*** Opening of PASSAGE SHOWN ***

When is it recommendable to have surgery on carpometacarpal osteoarthritis (rhizarthrosis)?
Surgery should be considered in cases of persisting or even increasing pain in the thumb saddle joint, if previously administered conservative therapy did not bring any relief.
Another reason to opt for surgery is when the adjacent joint – the thumb basal joint – shows signs of increasing and disruptive overstretching.
Does surgery on the thumb saddle joint mean joint fusion?
No! In former times fusing a joint as treatment for carpometacarpal osteoarthritis used to be common practice. Today most hand surgeons only in exceptional cases practice arthrodesis, for example in case of osteoarthritis as a result of an accident.
Does surgery on carpometacarpal osteoarthritis involve the implant of an artificial joint?
Theoretically this is possible and some hand surgeons indeed do practice this approach.
Why do only few hand surgeons perform this procedure? Is the implanting process that difficult?
Implanting a prosthesis into a thumb saddle joint certainly is not more difficult than the more commonly selected standard procedure preferred by most hand surgeons.
Many hand surgeons dislike this approach because it often seems to bring favorable results during the first years – only to create a number of issues linked to the prosthesis in the following years.
Even progress in design and material used in artificial joints cannot take away from the fact that an artificial joint only has limited durability vs an organic joint meaning that sometime down the road an oftentimes complicated replacement procedure may become inevitable.
Artificial joint implants may become loose, some may break, others may get pushed out of their correct position (luxate) due to the huge amount of strain placed onto the thumb saddle joint.
All these scenarios will make an additional surgical procedure unavoidable.
Such follow-up procedure oftentimes bears a variety of risks. The image above shows a possible complication related to a required second intervention. The prosthesis could only partially be removed. The shaft of the prosthesis remained in the thumb as it grew tight with the bone and could not be removed.
How can one avoid issues with limited durability of artificial joints used in thumb saddle joints?
Most hand surgeons prefer procedures that imply the removal of the trapezium bone while fixating the thumb with a tendon.
My guess is that about 90% of hand surgeons select this approach along with its variations.
The aforementioned surgery is referred to as Epping resection-suspension arthroplasty procedure.
If I cannot make up my mind to agree to surgery, will postponing the procedure lead to disadvantages later on?
Typically there are no disadvantages in postponing surgery on rhizarthrosis. After all, the procedure aims at removing the thumb saddle joint to replace it. (Regardless whether by tendon material or artificial joint). The degree of damage caused to the joint due to carpometacarpal osteoarthritis does not impact the result on the newly constructed thumb saddle joint.
Only if there is a tendency to overstretch the thumb basal joint one should not wait too long to avoid hyperextension deformity of the thumb.
In summarizing, surgery on a thumb saddle joint should only seriously be considered if you suffer of persisting and life quality altering discomfort.

*** Close of PASSAGE SHOWN ***
*** Opening of EXTRACTED MATERIAL ***

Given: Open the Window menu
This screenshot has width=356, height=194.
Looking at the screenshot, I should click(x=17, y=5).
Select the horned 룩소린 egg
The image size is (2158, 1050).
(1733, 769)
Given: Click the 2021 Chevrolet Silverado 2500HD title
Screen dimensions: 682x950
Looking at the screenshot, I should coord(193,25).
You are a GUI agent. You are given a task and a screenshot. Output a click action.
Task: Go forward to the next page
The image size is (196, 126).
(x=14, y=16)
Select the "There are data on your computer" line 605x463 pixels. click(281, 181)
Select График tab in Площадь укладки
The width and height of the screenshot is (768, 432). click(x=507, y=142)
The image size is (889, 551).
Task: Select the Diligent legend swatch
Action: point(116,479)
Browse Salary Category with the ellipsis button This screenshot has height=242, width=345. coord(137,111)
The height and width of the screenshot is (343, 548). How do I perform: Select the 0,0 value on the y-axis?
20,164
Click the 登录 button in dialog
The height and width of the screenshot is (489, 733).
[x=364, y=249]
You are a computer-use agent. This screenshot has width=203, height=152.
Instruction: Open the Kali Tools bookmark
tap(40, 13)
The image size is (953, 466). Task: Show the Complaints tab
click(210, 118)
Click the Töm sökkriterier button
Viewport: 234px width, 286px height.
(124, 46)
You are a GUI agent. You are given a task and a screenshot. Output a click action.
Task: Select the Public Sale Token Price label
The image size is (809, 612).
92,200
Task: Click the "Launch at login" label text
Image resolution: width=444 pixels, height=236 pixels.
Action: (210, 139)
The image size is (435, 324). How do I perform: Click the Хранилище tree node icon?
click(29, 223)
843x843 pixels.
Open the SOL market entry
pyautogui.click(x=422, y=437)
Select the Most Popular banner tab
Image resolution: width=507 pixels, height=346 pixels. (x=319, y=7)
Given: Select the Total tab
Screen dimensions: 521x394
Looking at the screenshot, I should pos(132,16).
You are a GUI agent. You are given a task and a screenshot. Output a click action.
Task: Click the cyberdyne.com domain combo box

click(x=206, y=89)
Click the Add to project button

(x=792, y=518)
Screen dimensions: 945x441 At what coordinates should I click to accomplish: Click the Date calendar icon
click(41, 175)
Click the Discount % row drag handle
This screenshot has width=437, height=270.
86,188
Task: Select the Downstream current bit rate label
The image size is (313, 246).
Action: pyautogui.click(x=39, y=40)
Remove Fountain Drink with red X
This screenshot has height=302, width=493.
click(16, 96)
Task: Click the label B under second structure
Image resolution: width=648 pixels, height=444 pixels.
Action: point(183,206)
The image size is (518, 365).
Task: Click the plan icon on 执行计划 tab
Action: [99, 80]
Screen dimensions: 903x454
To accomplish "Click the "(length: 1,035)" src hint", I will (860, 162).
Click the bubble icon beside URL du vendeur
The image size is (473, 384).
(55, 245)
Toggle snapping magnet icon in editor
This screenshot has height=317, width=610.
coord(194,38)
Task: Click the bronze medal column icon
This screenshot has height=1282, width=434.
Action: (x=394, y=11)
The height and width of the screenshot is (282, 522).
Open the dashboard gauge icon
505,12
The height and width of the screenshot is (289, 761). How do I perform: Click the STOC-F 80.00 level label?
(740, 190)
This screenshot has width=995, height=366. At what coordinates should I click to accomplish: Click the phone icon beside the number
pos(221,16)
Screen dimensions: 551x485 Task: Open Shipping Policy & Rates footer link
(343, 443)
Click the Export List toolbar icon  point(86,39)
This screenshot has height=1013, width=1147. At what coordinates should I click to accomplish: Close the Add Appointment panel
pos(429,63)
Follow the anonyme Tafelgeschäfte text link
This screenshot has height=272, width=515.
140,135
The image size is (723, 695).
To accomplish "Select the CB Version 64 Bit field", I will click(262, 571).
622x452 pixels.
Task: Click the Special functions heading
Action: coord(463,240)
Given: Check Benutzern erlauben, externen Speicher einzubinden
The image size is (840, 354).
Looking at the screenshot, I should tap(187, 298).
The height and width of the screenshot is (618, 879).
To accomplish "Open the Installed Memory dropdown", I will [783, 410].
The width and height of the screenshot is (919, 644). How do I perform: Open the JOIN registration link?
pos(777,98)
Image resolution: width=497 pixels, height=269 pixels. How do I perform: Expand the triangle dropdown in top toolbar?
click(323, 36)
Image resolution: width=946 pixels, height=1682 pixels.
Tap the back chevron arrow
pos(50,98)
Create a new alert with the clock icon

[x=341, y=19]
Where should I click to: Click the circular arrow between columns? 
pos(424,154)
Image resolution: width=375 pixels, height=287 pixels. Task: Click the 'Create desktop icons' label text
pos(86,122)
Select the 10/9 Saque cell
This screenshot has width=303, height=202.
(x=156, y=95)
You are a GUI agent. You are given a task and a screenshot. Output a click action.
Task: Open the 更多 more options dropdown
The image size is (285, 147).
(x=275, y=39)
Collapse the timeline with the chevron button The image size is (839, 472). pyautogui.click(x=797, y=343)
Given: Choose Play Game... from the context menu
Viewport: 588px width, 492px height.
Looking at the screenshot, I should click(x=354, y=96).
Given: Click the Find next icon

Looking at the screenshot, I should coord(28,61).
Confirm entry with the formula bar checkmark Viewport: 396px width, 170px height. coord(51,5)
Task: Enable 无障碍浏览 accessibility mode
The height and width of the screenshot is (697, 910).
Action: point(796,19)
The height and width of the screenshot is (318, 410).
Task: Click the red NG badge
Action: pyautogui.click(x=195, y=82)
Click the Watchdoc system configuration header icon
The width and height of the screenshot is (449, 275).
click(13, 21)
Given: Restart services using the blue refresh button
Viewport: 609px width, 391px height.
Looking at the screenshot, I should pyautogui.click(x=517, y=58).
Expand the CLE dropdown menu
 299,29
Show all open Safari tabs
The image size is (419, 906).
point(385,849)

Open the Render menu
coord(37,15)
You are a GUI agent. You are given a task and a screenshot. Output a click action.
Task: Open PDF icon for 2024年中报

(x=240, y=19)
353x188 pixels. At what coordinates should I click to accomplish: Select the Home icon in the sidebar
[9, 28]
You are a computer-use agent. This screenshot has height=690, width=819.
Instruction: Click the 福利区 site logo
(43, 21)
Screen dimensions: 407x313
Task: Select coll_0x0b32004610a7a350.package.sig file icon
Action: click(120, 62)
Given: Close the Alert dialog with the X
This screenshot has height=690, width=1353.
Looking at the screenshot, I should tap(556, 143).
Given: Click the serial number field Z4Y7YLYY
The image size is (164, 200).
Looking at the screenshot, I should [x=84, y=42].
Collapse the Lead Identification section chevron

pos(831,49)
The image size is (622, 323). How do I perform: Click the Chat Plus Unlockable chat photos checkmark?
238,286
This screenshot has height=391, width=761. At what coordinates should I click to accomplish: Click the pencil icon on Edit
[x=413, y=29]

*** Close of EXTRACTED MATERIAL ***

◆ THE PROBLEM:
Return, word for word, the stretch of the passage on thumb saddle joint surgery from "Artificial joint implants" through "with its variations.".

◆ OUTPUT OF THE EXERCISE:
Artificial joint implants may become loose, some may break, others may get pushed out of their correct position (luxate) due to the huge amount of strain placed onto the thumb saddle joint.
All these scenarios will make an additional surgical procedure unavoidable.
Such follow-up procedure oftentimes bears a variety of risks. The image above shows a possible complication related to a required second intervention. The prosthesis could only partially be removed. The shaft of the prosthesis remained in the thumb as it grew tight with the bone and could not be removed.
How can one avoid issues with limited durability of artificial joints used in thumb saddle joints?
Most hand surgeons prefer procedures that imply the removal of the trapezium bone while fixating the thumb with a tendon.
My guess is that about 90% of hand surgeons select this approach along with its variations.